Exercise: Filter the material below and copy out each line that contains the word "your".

Segment Start: Data records

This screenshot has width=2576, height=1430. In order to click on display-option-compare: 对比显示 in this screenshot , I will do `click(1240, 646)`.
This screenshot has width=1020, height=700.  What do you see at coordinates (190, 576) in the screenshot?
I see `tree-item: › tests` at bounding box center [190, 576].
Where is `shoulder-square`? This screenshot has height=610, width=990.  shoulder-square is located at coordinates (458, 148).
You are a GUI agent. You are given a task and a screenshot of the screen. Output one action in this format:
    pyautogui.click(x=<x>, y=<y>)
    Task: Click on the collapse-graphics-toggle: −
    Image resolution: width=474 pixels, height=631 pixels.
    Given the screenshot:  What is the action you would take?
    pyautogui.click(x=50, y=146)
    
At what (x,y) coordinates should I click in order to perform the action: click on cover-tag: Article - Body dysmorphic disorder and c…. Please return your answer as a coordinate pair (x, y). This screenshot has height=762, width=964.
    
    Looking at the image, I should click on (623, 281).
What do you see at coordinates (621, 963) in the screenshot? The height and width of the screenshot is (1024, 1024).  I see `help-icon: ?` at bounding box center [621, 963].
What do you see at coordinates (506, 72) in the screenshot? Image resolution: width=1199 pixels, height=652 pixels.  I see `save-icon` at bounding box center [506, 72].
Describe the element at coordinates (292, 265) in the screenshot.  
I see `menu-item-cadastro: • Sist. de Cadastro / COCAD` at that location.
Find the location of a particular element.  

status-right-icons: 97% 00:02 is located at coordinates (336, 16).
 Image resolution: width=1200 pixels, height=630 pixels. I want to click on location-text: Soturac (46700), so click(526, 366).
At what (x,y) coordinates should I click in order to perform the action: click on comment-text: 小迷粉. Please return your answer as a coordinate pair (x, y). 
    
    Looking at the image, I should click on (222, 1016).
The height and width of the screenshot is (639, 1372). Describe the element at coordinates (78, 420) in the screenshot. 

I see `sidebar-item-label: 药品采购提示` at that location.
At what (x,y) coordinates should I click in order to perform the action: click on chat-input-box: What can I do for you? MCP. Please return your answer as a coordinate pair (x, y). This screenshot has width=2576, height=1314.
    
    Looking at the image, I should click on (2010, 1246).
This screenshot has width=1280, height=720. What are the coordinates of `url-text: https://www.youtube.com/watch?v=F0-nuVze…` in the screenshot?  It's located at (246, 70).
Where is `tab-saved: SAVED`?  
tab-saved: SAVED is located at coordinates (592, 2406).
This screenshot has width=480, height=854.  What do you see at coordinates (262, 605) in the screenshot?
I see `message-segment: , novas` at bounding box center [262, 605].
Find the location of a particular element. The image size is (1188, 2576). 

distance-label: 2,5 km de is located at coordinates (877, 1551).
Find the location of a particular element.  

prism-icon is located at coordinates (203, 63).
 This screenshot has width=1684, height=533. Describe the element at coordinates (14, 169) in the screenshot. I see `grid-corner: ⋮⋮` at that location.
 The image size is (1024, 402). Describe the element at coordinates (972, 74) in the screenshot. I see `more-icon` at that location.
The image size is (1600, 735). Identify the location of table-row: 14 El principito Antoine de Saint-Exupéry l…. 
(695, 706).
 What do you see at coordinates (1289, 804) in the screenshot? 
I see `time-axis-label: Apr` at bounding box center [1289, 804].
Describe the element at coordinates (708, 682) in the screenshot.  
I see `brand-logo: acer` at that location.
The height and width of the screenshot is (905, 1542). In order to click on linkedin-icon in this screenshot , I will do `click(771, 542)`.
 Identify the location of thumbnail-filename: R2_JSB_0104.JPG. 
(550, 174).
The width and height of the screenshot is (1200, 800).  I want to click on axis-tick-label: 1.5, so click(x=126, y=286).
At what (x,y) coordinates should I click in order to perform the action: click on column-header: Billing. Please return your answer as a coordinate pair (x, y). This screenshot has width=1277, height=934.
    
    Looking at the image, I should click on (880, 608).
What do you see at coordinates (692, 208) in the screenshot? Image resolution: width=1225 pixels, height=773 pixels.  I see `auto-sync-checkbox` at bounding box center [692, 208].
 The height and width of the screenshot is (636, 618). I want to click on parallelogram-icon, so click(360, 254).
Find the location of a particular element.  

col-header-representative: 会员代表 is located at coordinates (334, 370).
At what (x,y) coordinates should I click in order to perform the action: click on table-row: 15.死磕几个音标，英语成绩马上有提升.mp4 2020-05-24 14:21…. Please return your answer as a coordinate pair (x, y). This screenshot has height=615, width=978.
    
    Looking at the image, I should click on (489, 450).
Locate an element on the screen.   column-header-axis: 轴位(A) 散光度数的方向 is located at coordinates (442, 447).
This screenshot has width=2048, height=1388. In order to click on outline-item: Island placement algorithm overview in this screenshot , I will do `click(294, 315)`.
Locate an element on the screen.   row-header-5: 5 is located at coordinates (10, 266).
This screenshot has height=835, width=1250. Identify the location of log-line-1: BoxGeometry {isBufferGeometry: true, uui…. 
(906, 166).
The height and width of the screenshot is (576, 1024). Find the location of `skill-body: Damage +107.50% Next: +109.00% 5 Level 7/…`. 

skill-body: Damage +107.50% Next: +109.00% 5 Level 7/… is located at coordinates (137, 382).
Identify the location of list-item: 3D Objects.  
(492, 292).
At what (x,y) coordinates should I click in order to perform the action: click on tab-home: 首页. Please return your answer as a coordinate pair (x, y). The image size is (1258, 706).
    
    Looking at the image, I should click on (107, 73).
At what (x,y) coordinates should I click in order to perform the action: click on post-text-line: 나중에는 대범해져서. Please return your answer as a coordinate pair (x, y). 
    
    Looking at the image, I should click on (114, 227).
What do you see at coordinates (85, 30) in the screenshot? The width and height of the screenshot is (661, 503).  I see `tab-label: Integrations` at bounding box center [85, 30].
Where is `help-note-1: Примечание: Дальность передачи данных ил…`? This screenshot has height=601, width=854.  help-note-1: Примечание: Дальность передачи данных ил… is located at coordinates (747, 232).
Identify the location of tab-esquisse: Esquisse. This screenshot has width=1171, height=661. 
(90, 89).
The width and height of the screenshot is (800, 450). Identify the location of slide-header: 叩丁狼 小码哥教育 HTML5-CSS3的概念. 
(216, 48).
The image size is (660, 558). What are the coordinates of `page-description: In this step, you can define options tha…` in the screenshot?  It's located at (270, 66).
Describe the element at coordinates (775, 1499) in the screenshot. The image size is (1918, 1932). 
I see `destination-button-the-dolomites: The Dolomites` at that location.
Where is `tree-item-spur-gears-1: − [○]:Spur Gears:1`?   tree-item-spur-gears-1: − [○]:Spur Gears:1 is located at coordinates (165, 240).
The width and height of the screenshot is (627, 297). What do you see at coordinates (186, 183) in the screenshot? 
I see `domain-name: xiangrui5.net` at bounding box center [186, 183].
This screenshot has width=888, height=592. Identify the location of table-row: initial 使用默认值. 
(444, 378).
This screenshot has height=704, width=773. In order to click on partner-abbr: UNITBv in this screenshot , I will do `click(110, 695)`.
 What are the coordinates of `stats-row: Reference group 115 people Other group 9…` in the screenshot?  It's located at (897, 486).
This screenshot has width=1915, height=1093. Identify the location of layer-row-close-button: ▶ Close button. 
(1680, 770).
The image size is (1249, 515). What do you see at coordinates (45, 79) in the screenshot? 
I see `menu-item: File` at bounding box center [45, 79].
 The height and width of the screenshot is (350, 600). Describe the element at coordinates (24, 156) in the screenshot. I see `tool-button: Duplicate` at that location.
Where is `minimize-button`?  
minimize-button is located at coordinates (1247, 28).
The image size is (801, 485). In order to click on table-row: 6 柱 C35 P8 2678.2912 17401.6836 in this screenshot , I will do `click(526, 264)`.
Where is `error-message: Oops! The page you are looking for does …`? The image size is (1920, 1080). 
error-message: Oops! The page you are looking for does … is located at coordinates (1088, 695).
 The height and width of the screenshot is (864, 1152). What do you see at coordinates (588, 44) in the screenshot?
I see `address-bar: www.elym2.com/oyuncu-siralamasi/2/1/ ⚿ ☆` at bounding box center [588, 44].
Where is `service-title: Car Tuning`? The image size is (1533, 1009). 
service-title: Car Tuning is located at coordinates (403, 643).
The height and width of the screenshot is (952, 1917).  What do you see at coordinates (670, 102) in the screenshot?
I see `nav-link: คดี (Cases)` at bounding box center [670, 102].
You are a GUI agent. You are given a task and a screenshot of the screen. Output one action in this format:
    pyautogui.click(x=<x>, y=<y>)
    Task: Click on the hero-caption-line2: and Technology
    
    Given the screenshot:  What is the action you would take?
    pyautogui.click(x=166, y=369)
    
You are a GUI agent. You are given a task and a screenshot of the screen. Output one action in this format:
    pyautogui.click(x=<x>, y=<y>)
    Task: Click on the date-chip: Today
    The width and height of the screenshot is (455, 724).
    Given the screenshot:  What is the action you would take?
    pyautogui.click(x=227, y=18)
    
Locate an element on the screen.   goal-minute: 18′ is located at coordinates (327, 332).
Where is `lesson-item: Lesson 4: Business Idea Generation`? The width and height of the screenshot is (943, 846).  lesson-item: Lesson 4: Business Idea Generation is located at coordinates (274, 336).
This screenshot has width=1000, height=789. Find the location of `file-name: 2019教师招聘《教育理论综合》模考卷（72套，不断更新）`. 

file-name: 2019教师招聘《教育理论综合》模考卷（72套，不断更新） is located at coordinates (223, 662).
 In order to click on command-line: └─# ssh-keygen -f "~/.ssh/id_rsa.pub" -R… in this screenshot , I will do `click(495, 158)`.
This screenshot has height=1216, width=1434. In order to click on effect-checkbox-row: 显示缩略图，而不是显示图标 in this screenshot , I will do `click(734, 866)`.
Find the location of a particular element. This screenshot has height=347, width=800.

Segment End: Data records

Result of this task:
At what (x,y) coordinates should I click in order to perform the action: click on cover-tag: Article - Body dysmorphic disorder and c…. Please return your answer as a coordinate pair (x, y). This screenshot has height=762, width=964.
At what (x,y) coordinates should I click in order to perform the action: click on comment-text: 小迷粉. Please return your answer as a coordinate pair (x, y). 
At what (x,y) coordinates should I click in order to perform the action: click on chat-input-box: What can I do for you? MCP. Please return your answer as a coordinate pair (x, y). This screenshot has width=2576, height=1314.
At what (x,y) coordinates should I click in order to perform the action: click on column-header: Billing. Please return your answer as a coordinate pair (x, y). This screenshot has width=1277, height=934.
At what (x,y) coordinates should I click in order to perform the action: click on table-row: 15.死磕几个音标，英语成绩马上有提升.mp4 2020-05-24 14:21…. Please return your answer as a coordinate pair (x, y). This screenshot has height=615, width=978.
At what (x,y) coordinates should I click in order to perform the action: click on tab-home: 首页. Please return your answer as a coordinate pair (x, y). The image size is (1258, 706).
At what (x,y) coordinates should I click in order to perform the action: click on post-text-line: 나중에는 대범해져서. Please return your answer as a coordinate pair (x, y). 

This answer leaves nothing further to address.